> [BRANO ESTRATTO]
Le stanze di Gaia

Tanto freddo e tanto caldo

Era tanto freddo, là in mezzo alla Montagnola. E si affondava con i piedi nel fango, con la faccia nel vento, con gli occhi fra i rami neri. Tutto si sovrapponeva in figure geometricamente imperfette, voci distorte, trucco colato. Ma c’erano quei sorrisi gettati ovunque; c’erano quelle mani fredde, che stringevano nodi e spettinavano capelli. Era un incastrarsi di fiati fumosi che salivano su, su, nel cielo che non si vedeva ma c’era.
Era poi anche tanto caldo, là dentro casa tutti seduti pigiati sul divano rosso; oppure in bilico su panchetti e terrazzi tremuli. Le scie di calore si spostavano in modo fluido, nel pomeriggio che lento si sfaceva in sera, mentre le luci della Montagnola viste dalla finestra e quelle dentro le stanze, buone, facevano da sfondo a grappoli di altri sorrisi che si appendevano dappertutto, per poi staccarsi e rotolare in giro, sotto il tavolo di cucina o dietro la porta dello studio, fra i resti di patatine e la spazzatura caduta per terra perché ci si era scordati che il sacchetto nero era tagliato sul fondo.

> [CONSEGNA A] Nel brano, di che colore è il divano su cui si sta seduti dentro casa?
> [CONSEGNA B] Indica se ciascuna affermazione concorda con il brano, rispondendo sì o no e citando alla lettera le parole decisive: (i) alla Montagnola faceva tanto freddo; (ii) il sacchetto nero della spazzatura era integro; (iii) le luci della Montagnola si vedevano dalla finestra.
> [CONSEGNA C] Ricopia alla lettera la parte del brano che comincia con le parole «Era poi anche» e si chiude dopo «tagliato sul fondo.».

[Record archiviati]
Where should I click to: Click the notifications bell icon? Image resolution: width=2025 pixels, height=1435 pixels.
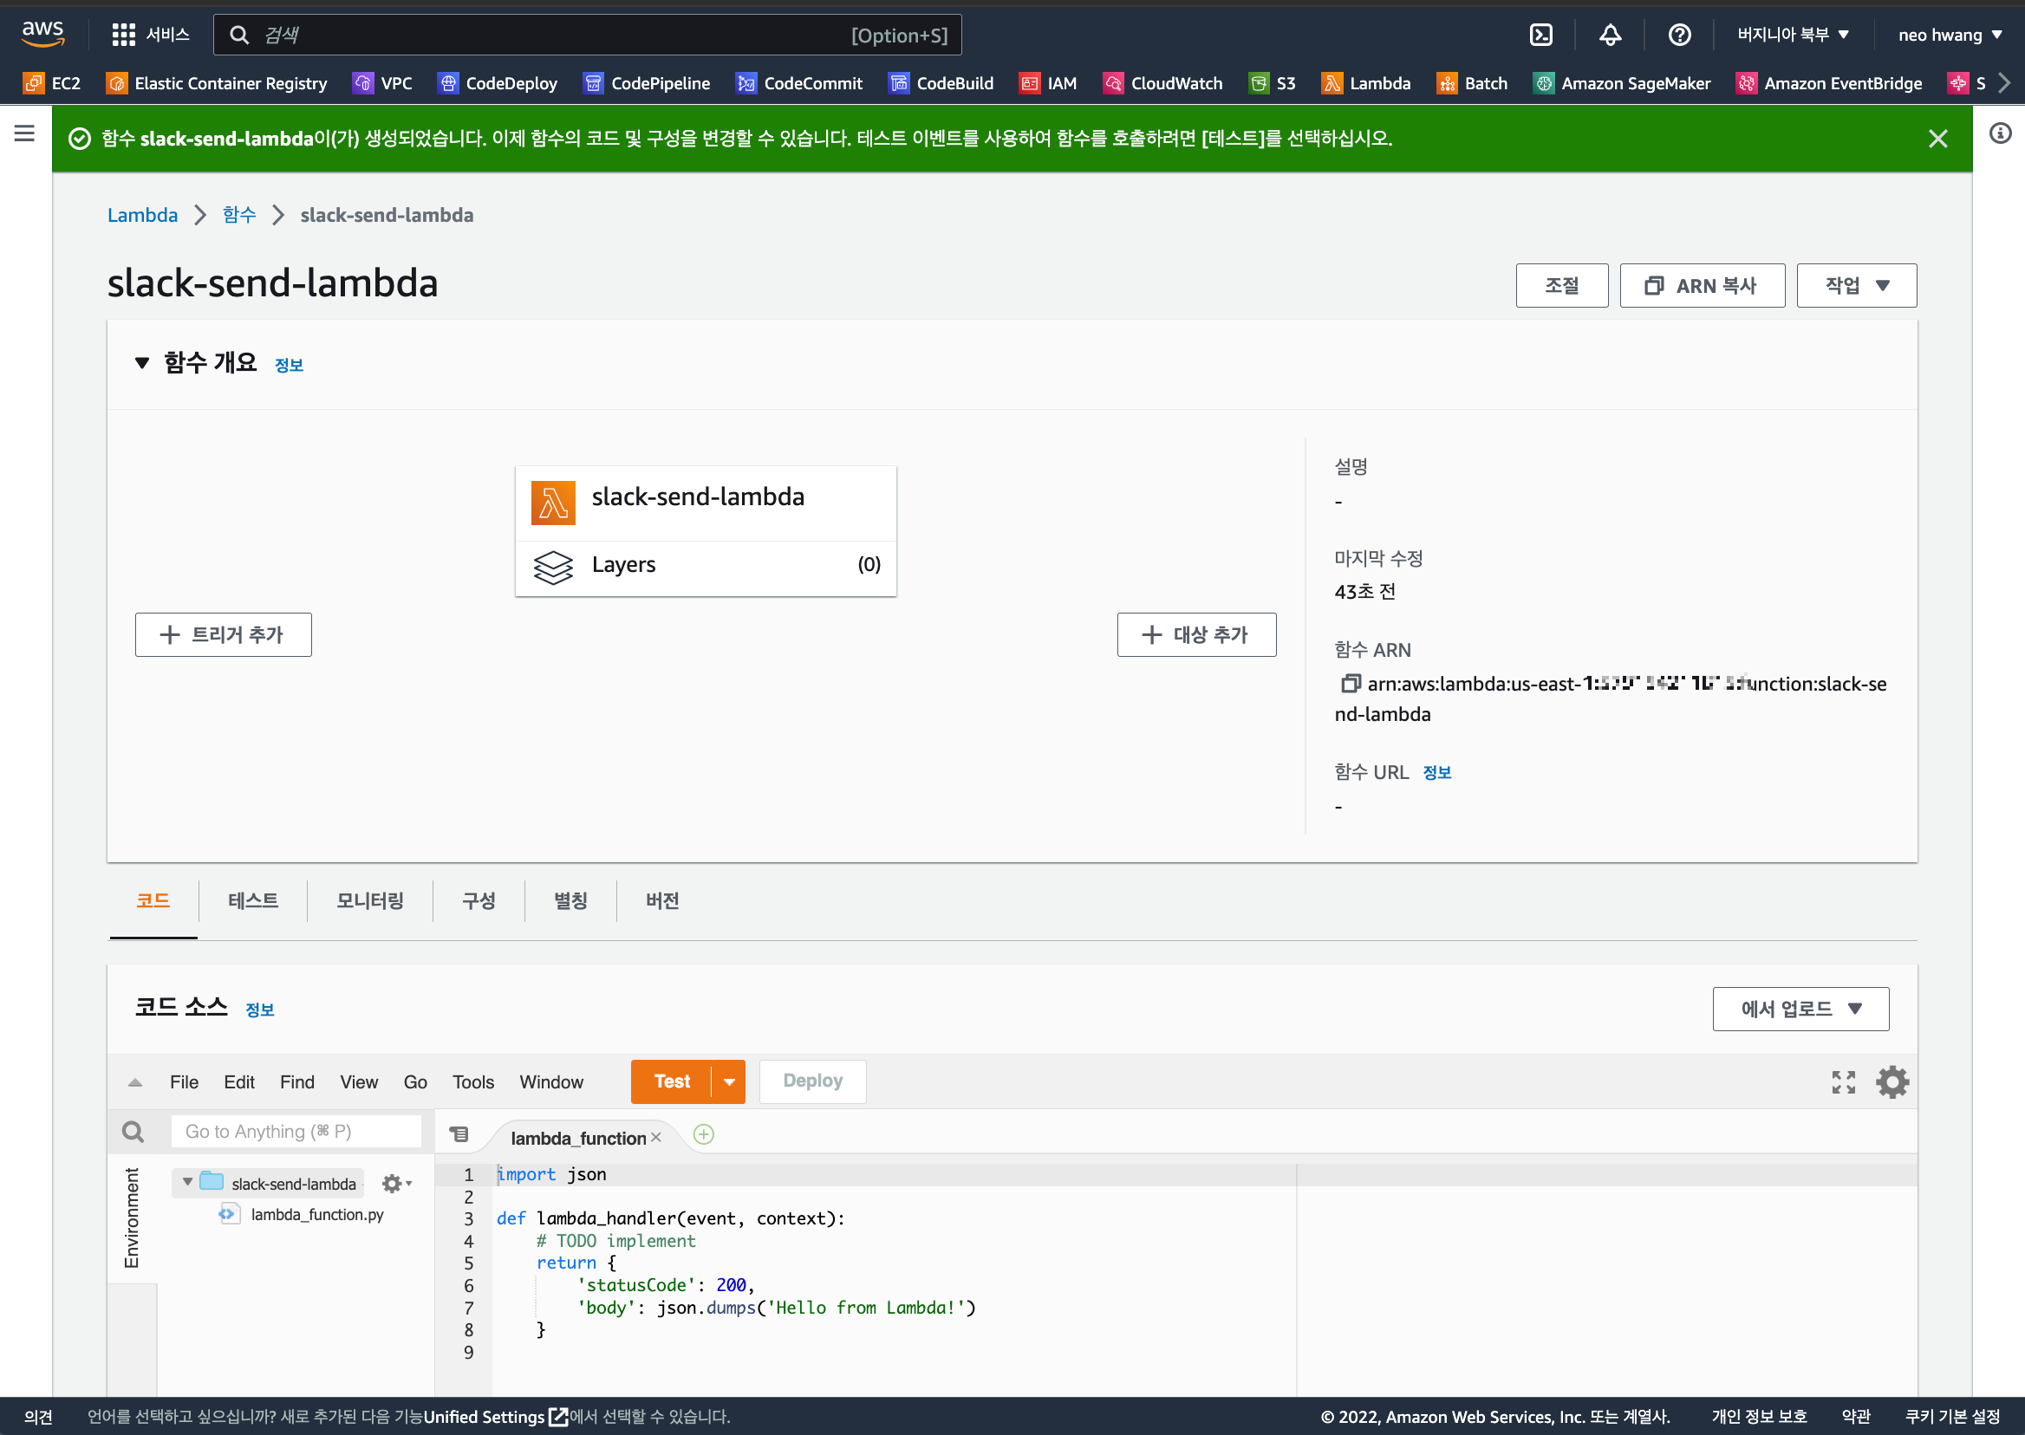(x=1610, y=34)
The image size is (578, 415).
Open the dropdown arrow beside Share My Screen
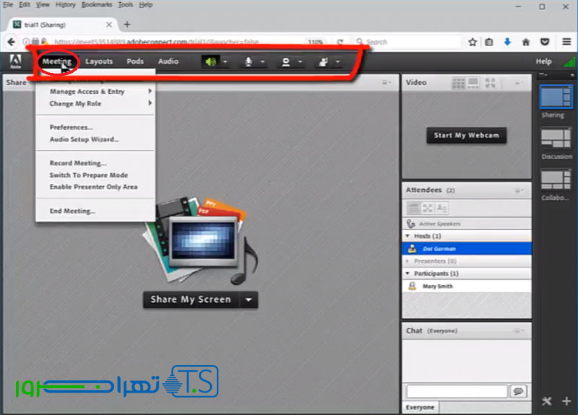(249, 300)
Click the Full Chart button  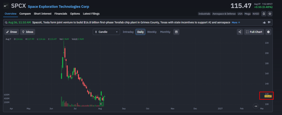tap(254, 32)
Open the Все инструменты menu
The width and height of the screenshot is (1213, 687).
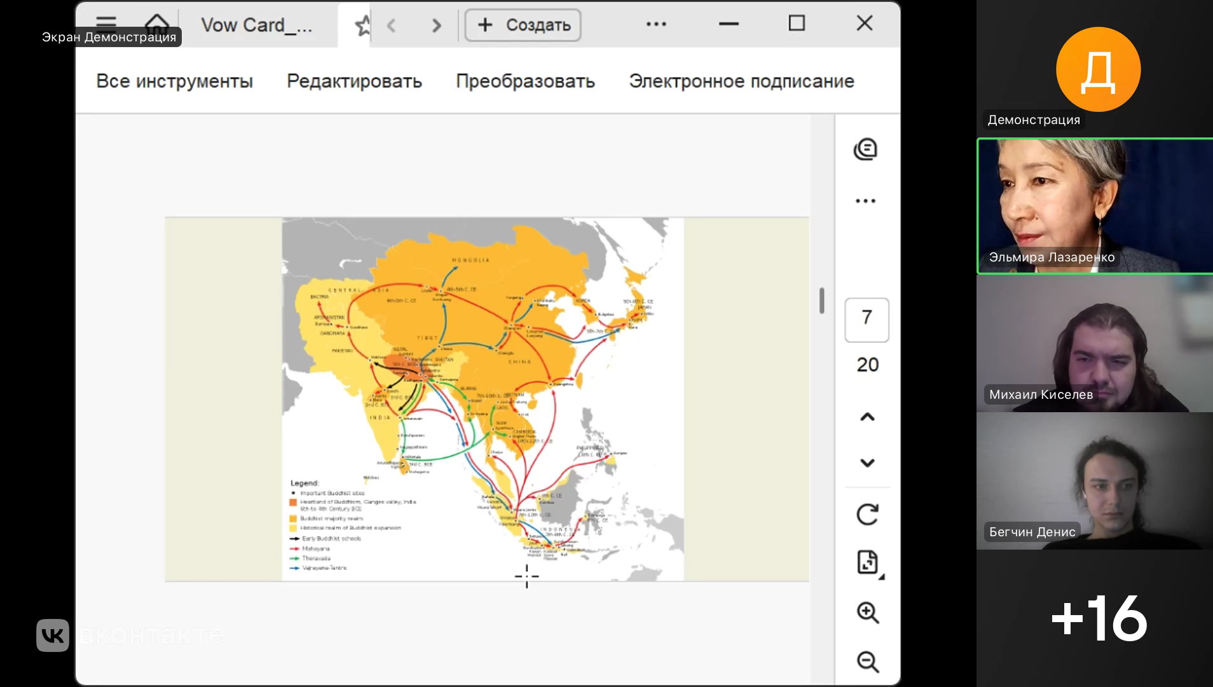point(174,81)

> [RISPOSTA SVOLTA A] Il divano è rosso.

> [RISPOSTA SVOLTA B]
(i) Sì: «Era tanto freddo, là in mezzo alla Montagnola.»
(ii) No: «il sacchetto nero era tagliato sul fondo»
(iii) Sì: «le luci della Montagnola viste dalla finestra»

> [RISPOSTA SVOLTA C]
Era poi anche tanto caldo, là dentro casa tutti seduti pigiati sul divano rosso; oppure in bilico su panchetti e terrazzi tremuli. Le scie di calore si spostavano in modo fluido, nel pomeriggio che lento si sfaceva in sera, mentre le luci della Montagnola viste dalla finestra e quelle dentro le stanze, buone, facevano da sfondo a grappoli di altri sorrisi che si appendevano dappertutto, per poi staccarsi e rotolare in giro, sotto il tavolo di cucina o dietro la porta dello studio, fra i resti di patatine e la spazzatura caduta per terra perché ci si era scordati che il sacchetto nero era tagliato sul fondo.